Depois de receber tratamento ficou deitada o dia inteiro. Já era tarde da noite quando resolveu dar uma volta pela cidade e refletir. Longe das grandes cidades-estados a noite era um espetáculo, o céu ficava mais estrelado e as duas luas pareciam ficar maiores, brilhando de maneira mais intensa. O tom azulado de Maravilha dava um tom misterioso à noite, sempre ouviu dizer que é uma das fontes de onde os magos tiram energia, já a luz Branca e intensa do Andarilho mantinha a noite bem iluminada. Ambas tão lindas, difícil imaginar o quão perigosas podiam ser.
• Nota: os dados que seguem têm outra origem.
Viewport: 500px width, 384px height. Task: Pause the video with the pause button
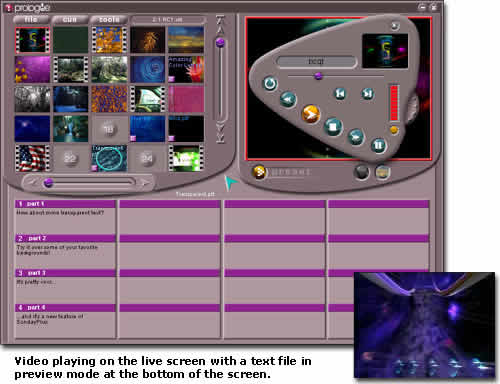(378, 145)
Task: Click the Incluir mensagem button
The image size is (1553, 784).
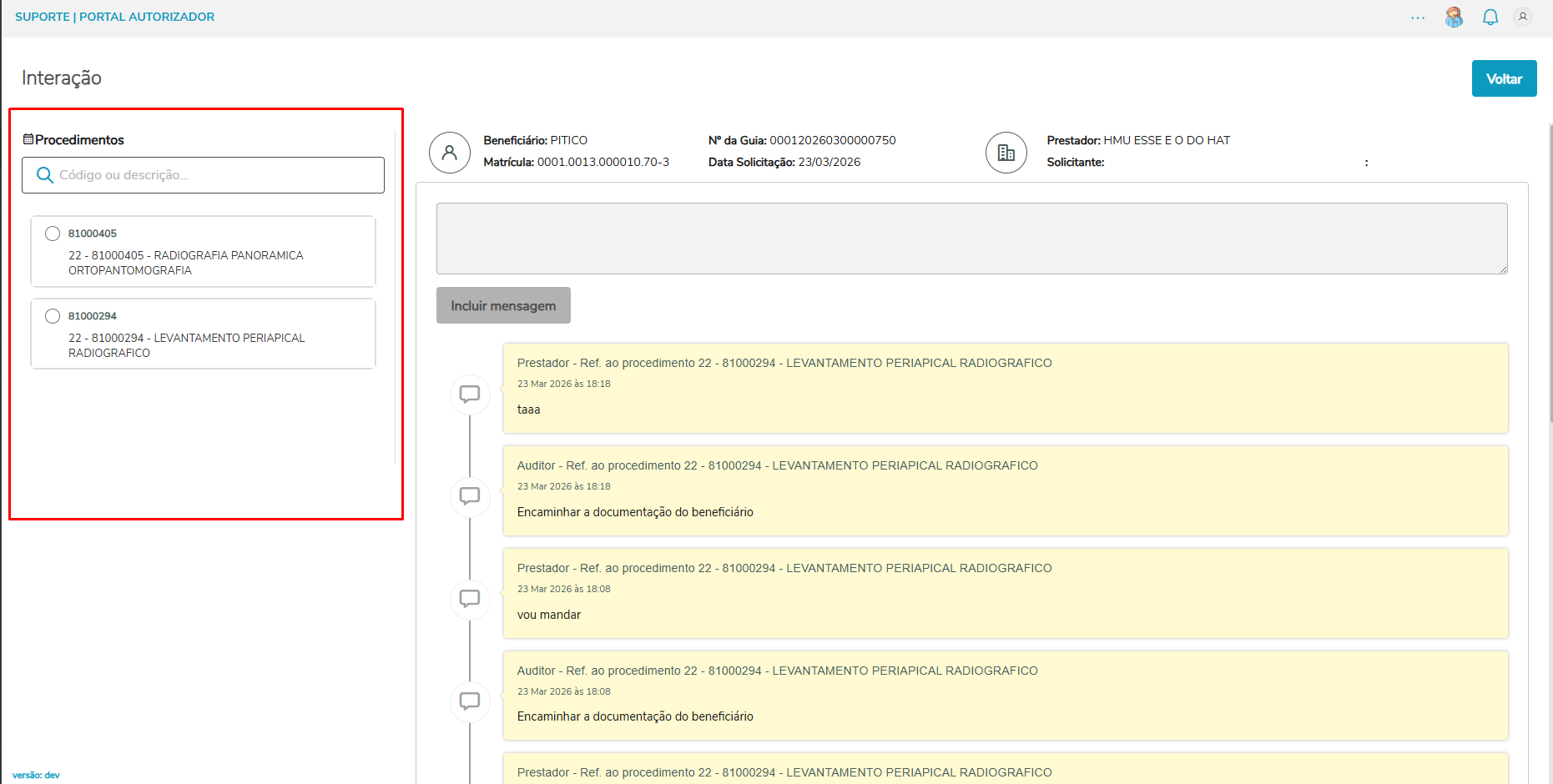Action: [503, 305]
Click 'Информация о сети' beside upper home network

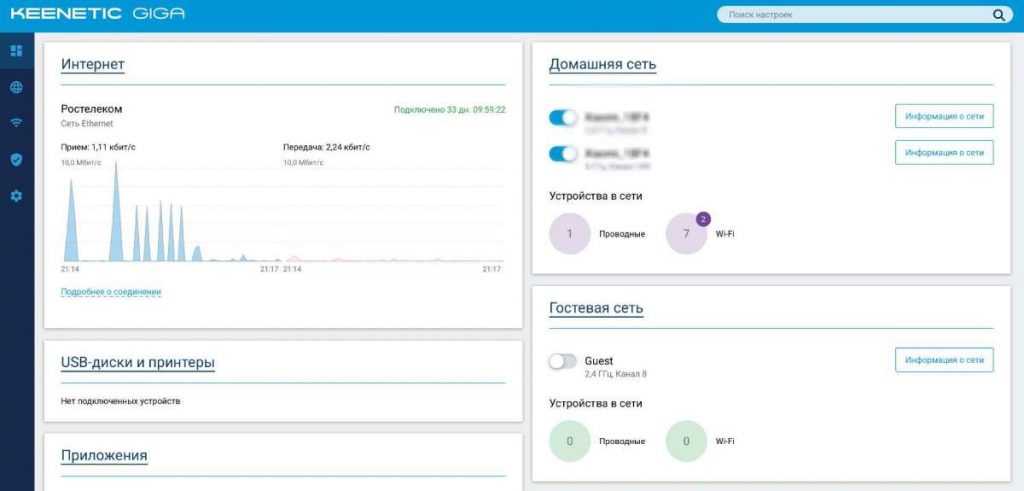coord(944,117)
Quando se encontram o eclipse gerado é um dos fenómenos mais perigoso do mundo, a magia se amplifica assim como as forças obscuras que existem no mundo ganham força e eventos catastróficos acontecem. Viajando como caçadora de recompensas viu lugares que foram dizimados pelas craituras do sangue, pelos filhos da noite e os seres Vanerianos durante o eclipse. Sabia muito bem o quão perigoso era, mas nunca teve medo do evento, nunca teve medo dos desafios que Constela oferecia.
Sentia o corpo doer dos golpes daquele monstro, se perguntava se o contrato valia a pena. Garotos com heranças esquisitas e um Monstro com aparência de uma moça delicada. O alvo não tentou machucá-la só se defender não combinava muito com o que dizia a carta de recompensa. Assim como a garota monstro não hesitou em atacar, entretanto pegou leve e prestou socorro depois de tudo poderia ter matado Lucia se desejasse. Depois ainda veio com aquela conversa estranha sobre também ter tido a impressão errada no começo, mas que Adael era alguém que nunca seria capaz do que estava sendo acusado. Gente esquisita, o mundo era cheio de gente esquisita, mas estava hesitando em completar essa carta.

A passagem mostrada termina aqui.